C'était un coin de paradis avec étangs, marais et oiseaux, entre montagne et mer, avant l'entrée de l'Espagne dans la CEE, il y a 30 ans. Maintenant toute la zone côtière est couverte de plastique à perte de vue. Entre ces serres l'on voit, par endroit, quelques moutons broutant dans les terrains vagues jonchés de déchets, près des ruines des maisons anciennes.

Sous les serres travaille une 'armée' de 80.000 immigrés venant pour la plupart d'Afrique maghrébine et noire. Beaucoup sont illégaux (40%) et donc en dehors de toute législation et protection sociale.

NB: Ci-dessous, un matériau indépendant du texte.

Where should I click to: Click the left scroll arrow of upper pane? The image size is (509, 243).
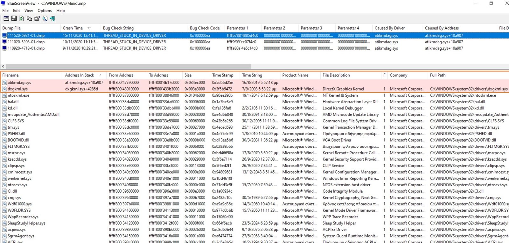[3, 66]
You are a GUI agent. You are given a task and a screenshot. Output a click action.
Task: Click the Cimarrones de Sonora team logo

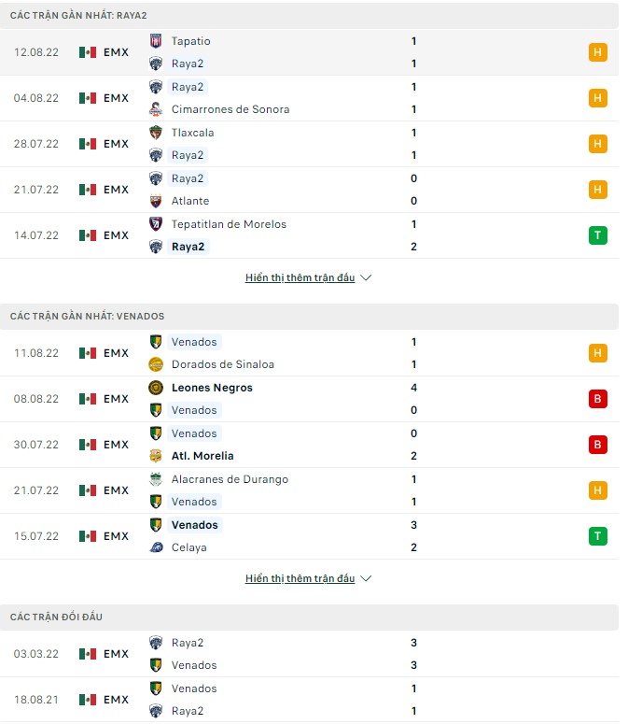pyautogui.click(x=156, y=109)
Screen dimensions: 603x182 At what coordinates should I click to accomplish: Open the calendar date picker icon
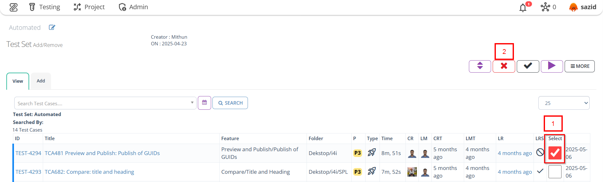coord(204,103)
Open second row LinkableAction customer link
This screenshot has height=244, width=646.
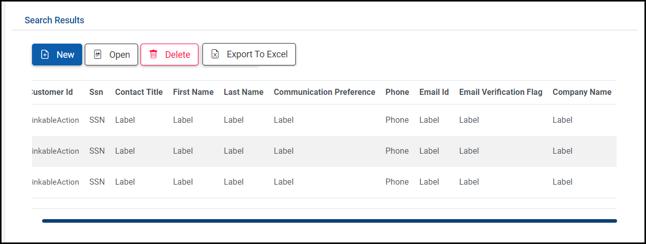[x=56, y=151]
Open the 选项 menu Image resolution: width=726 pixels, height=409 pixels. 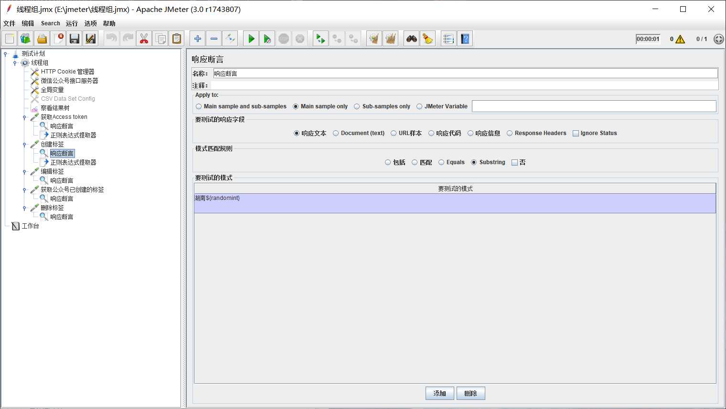coord(90,23)
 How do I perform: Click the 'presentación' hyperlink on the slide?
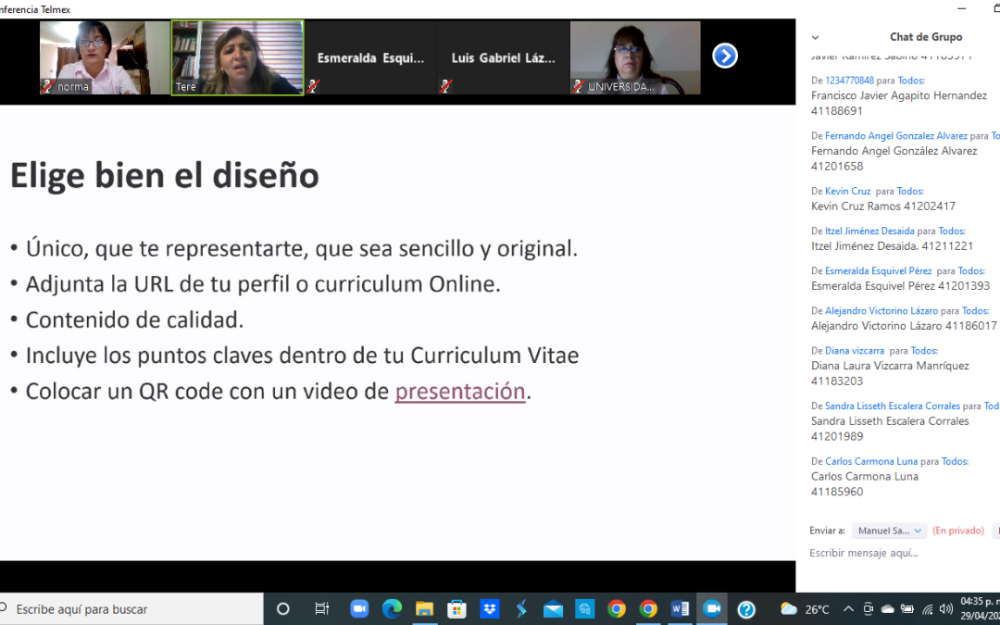point(459,391)
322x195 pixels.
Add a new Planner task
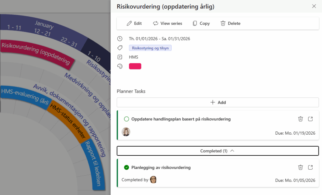tap(218, 102)
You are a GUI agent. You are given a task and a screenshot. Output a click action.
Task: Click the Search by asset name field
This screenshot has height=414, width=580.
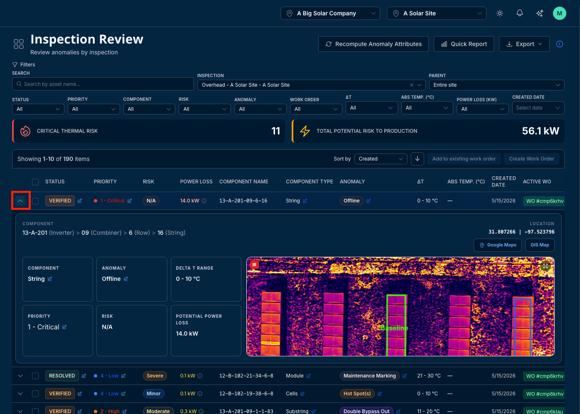(103, 84)
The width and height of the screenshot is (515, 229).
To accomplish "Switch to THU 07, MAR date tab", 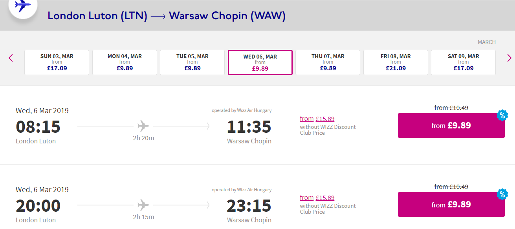I will coord(328,62).
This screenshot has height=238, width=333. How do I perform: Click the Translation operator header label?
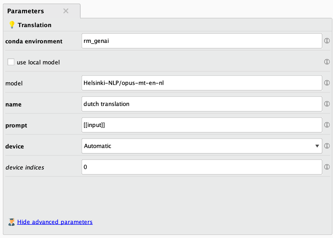click(x=35, y=25)
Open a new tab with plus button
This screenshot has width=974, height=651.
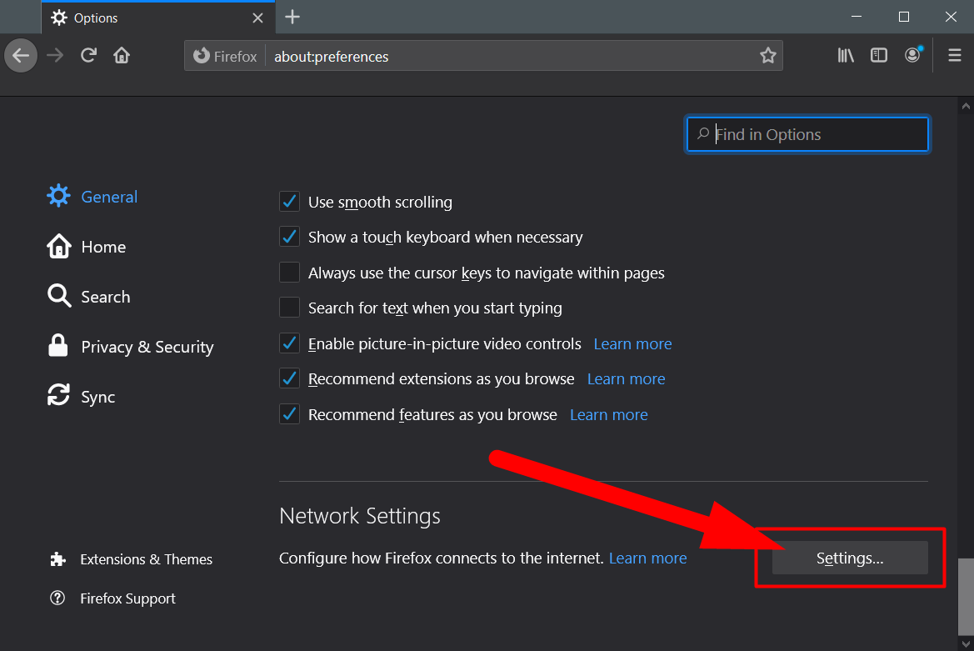292,17
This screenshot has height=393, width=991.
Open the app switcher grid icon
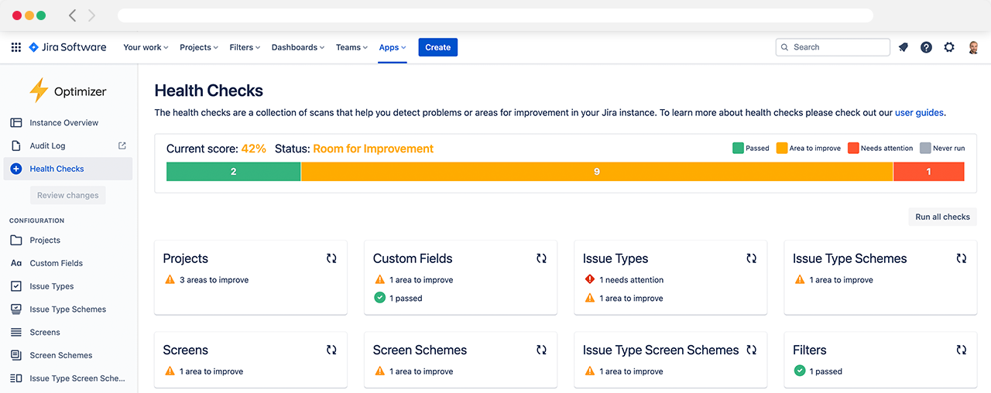15,47
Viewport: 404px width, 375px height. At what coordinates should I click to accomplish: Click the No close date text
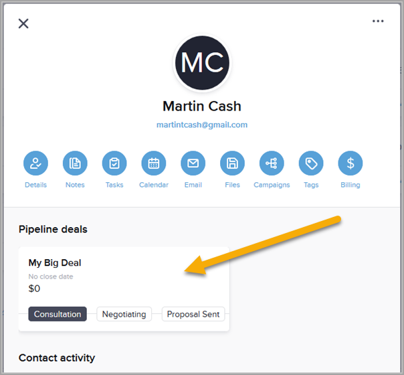[51, 277]
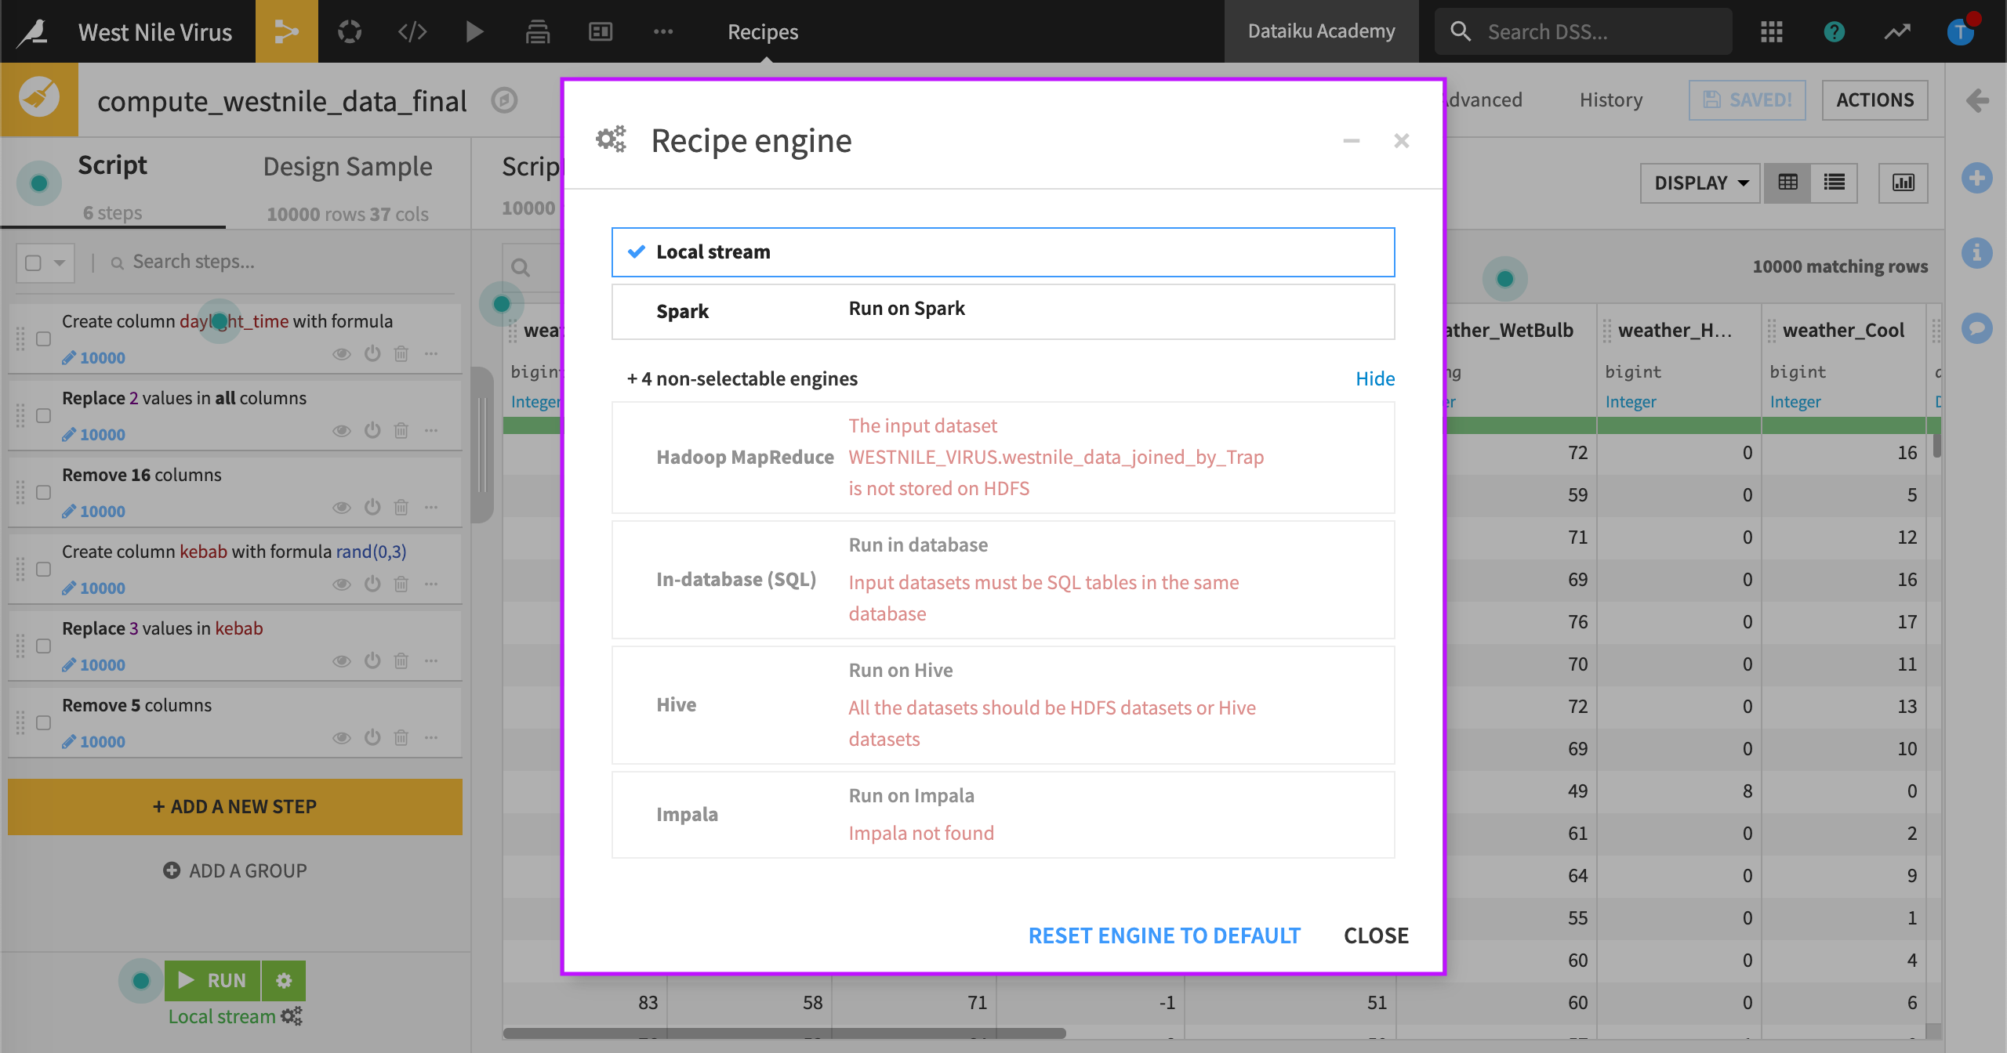Click the Flow icon in the top navigation
The height and width of the screenshot is (1053, 2007).
coord(287,31)
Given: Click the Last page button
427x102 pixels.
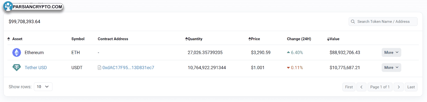Looking at the screenshot, I should 411,87.
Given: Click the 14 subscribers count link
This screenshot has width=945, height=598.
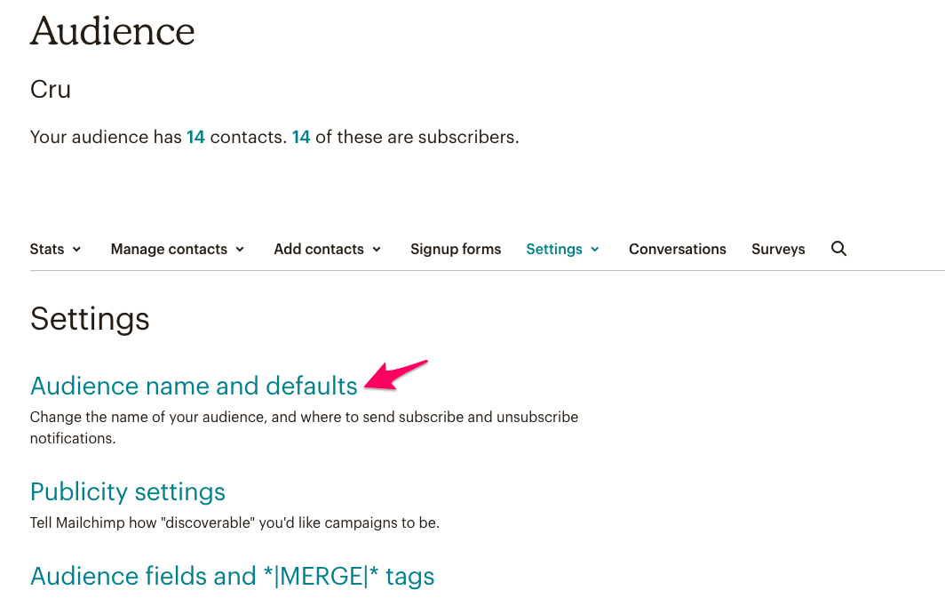Looking at the screenshot, I should tap(301, 137).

Ils subissent un mépris implacable de la part de beaucoup d'espagnols du coin. En février 2000, après l'assassinat d'une espagnole par un maghrébin, la ville ultra-prospère de El Ejido a été le théâtre d'émeutes rascistes anti-arabes et anti-africains menées par la population locale.
Ces ouvriers sont sous-payés et mal-traités. Selon un documentaire de Jawad Rhalid diffusé sur Arte le 24 mai 2007, 4 euros 50 l'heure est la paie habituelle mais 2 euros l'heure souvent pratiqué dans des conditions de chaleur extrême (45-8°C).

Une femme, Mercédès, tente d'aider les immigrés. Elle dénonce les hommes politiques du coin pour avoir laissé une zone de non-droit s'installer à El Ejido. Elle dit que beaucoup d'ouvriers souffrent de problèmes rénaux à cause d'une eau potable polluée par des produits chimiques et fertilisants utilisés pour la culture des fruits et des légumes.

Avec des conditions de travail pareilles (quasiment de l'esclavage!) dans le sud de l'Espagne, mais aussi en l'Italie, il est compréhensible qu'un exploitant francais n'a aucune chance de suivre les prix pratiqués, surtout s'il paye un salaire correct avec des charges, en respectant les lois concernant le travail. Il est à noter qu'un kilo de tomates vendu 30 centimes à la production est souvent revendu 3 euros en supermarché.

Cette situation aberrante tue la production locale de fruits et légumes chez nous, diminue le besoin de travailleurs non-qualifiés, augmente le chômage et le désoeuvrement. Il est grand temps que les hommes politiques et services de l'état dans les differents pays fassent au moins respecter les lois contre l'esclavage et concernant les droits les plus fondamentaux – être payé selon un tarif minimum, boire une eau non polluée, bénéficier de repos et d'un logement convenable.

On pourrait imaginer alors que des jeunes gens dans le Midi de la France reprennent goût à l'agriculture et la vie à la campagne produisant des aliments de qualité qui étaient jusqu'à récemment une spécificité française.